A quick 5-0 run, helped along by Marriott’s three-pointer, would bring the Indians within single digits yet again. What also helped Waterville’s cause was a quick ten fouls by the Atoms (in just under a quarter), allowing the Indians to get to the free throw line early and often. As a matter of fact, the Indians would make almost as many free shots than they would field goals (15 to 13).

“I think we played kind of sloppy tonight,” Lee said. “We didn’t capitalize on the fast break or the free throw line. We allowed them a little bit of confidence, but not much.”

That renewed confidence allowed the Indians to do what few have done to the Atoms this season: outscore them in the quarter (18-17). Unfortunately, that did not allow them to make a dent in the overall lead, which stood at 11 after the third quarter buzzer.

“They did a pretty good job keeping the momentum [on their side],” Maxam said. “Hopefully we put a scare into them, but they definitely owned the game.”

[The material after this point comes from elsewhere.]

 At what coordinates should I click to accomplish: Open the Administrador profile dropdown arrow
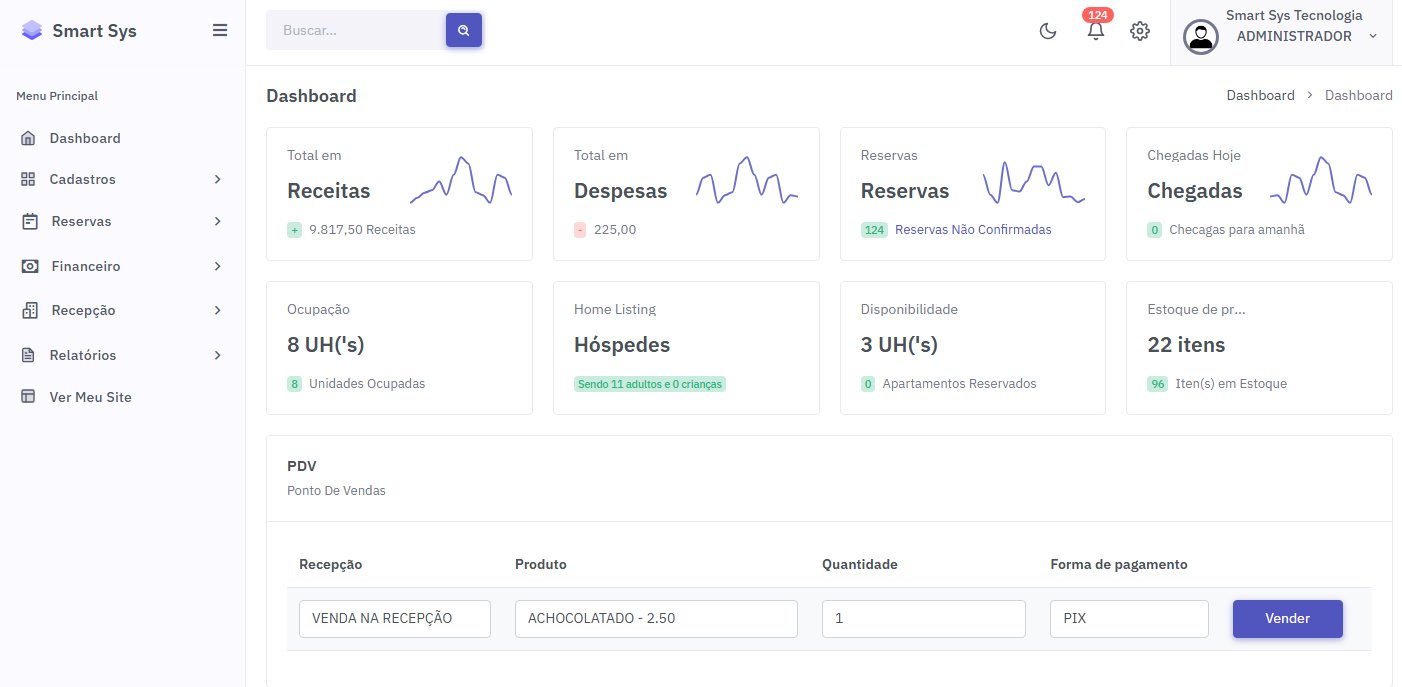(x=1372, y=36)
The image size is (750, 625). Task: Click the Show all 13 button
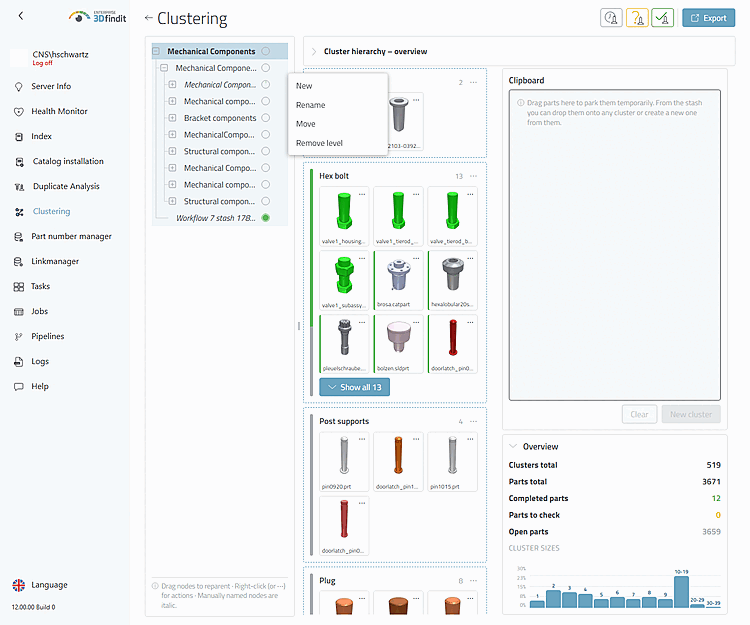[354, 387]
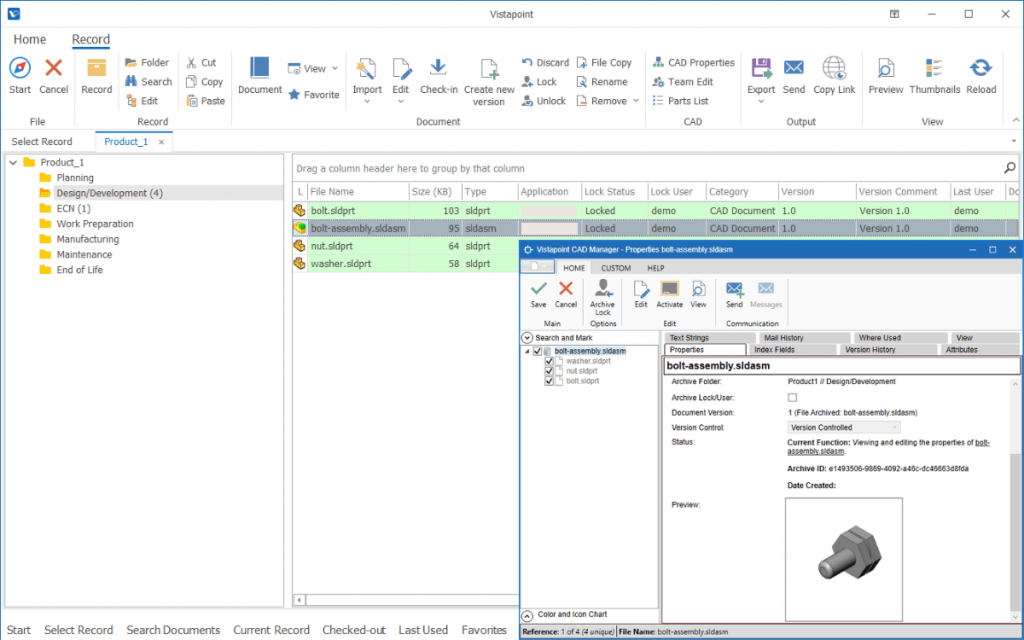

When the fourth quarter hit, though, whatever scare the Indians put into the Atoms was completely gone, though the Indians certainly tried to keep it around in the first couple of minutes. The three-pointers began to fall for Waterville, in the form of Marriott and Johnson (who had two apiece, the only four of the game), outscoring the Atoms 7-5 in the first couple of minutes of the period. However, Grant and Maddox would finally steal the show away in the final minutes, using the fast break to their advantage to pull even further ahead. Grant would grab another run all by himself (this time, 4-0), as Utica Academy of Science outscored Waterville 13-9 the rest of the way to punch their ticket to Onondaga Community College, amidst loud cheering from their well-traveled fans.

For Grant, the win was a great comeback from an 11-win season and a quarterfinal exit in Class D last year. Now, the Atoms are riding high, and are just one win away from the Carrier Dome. However, for the sophomore, there is still some work to do if they want to dethrone another Cinderella: 12th seeded Herkimer, who knocked off 13th seeded Cato-Merdian just a mile down the road from where the Atoms were playing.

“We have to pick it up defensively,” Grant said. “We want to play well, go to OCC [Onondaga Community College], go to the [Carrier] Dome and go to states. We have to keep the same mindset we had: go out, play hard and keep pushing.”

Maxam, however, will say goodbye to two seniors (Buell and Williams) in a season that saw the Indians stay competitive in a conference that came down to a battle between the Atoms and Cooperstown. However, Maxam has high hopes for the Indians’ future.

“It’s unfortunate…our seniors gave us a great season,” Maxam said. “They gave us tons and tons of commitment on their end. It’s hard to take a leadership role these days, and they did it. I wish UAS luck going further, [but] we’ll be back next year. We always are.”

Utica Academy of Science Atoms 60, Waterville Indians 47

Section III Class C Quarterfinal

Atoms          13         12       17      18      60

Indians         6          7        18      16       47

 

Utica Academy of Science Atoms (60)

LaMarcus Merchant 6 0-0 12, Dekwan Grant 5 2-2 12, Ryan Maddox 5 5-5 15, Darius Stuckman 1 0-2 2, Taysir Hakim-Monterio 1 4-5 6, Shamar Mills 2 0-2 4, Drayton Belton 2 0-1 4. Totals: 24 12-17 60.

 

Waterville Indians (47)

Connor Marriott 2 6-6 12, Tyson Maxam 1 2-2 4, Nate Johnson 2 0-0 6, Darren Johnson 1 0-0 2, Dawson Williams 3 2-3 8, Derek Buell 5 5-6 15. Totals: 14 15-17 47.

 

Halftime: Utica Academy of Science 25, Waterville 13. 

Total Fouls: Utica Academy of Science 18, Waterville 15.

Three Point Field Goals: Waterville 4 (Marriott 2, Johnson 2).

Records: Waterville 12-8, 5-5 CSC-III, Utica Academy of Science 18-1, 9-1 CSC-III.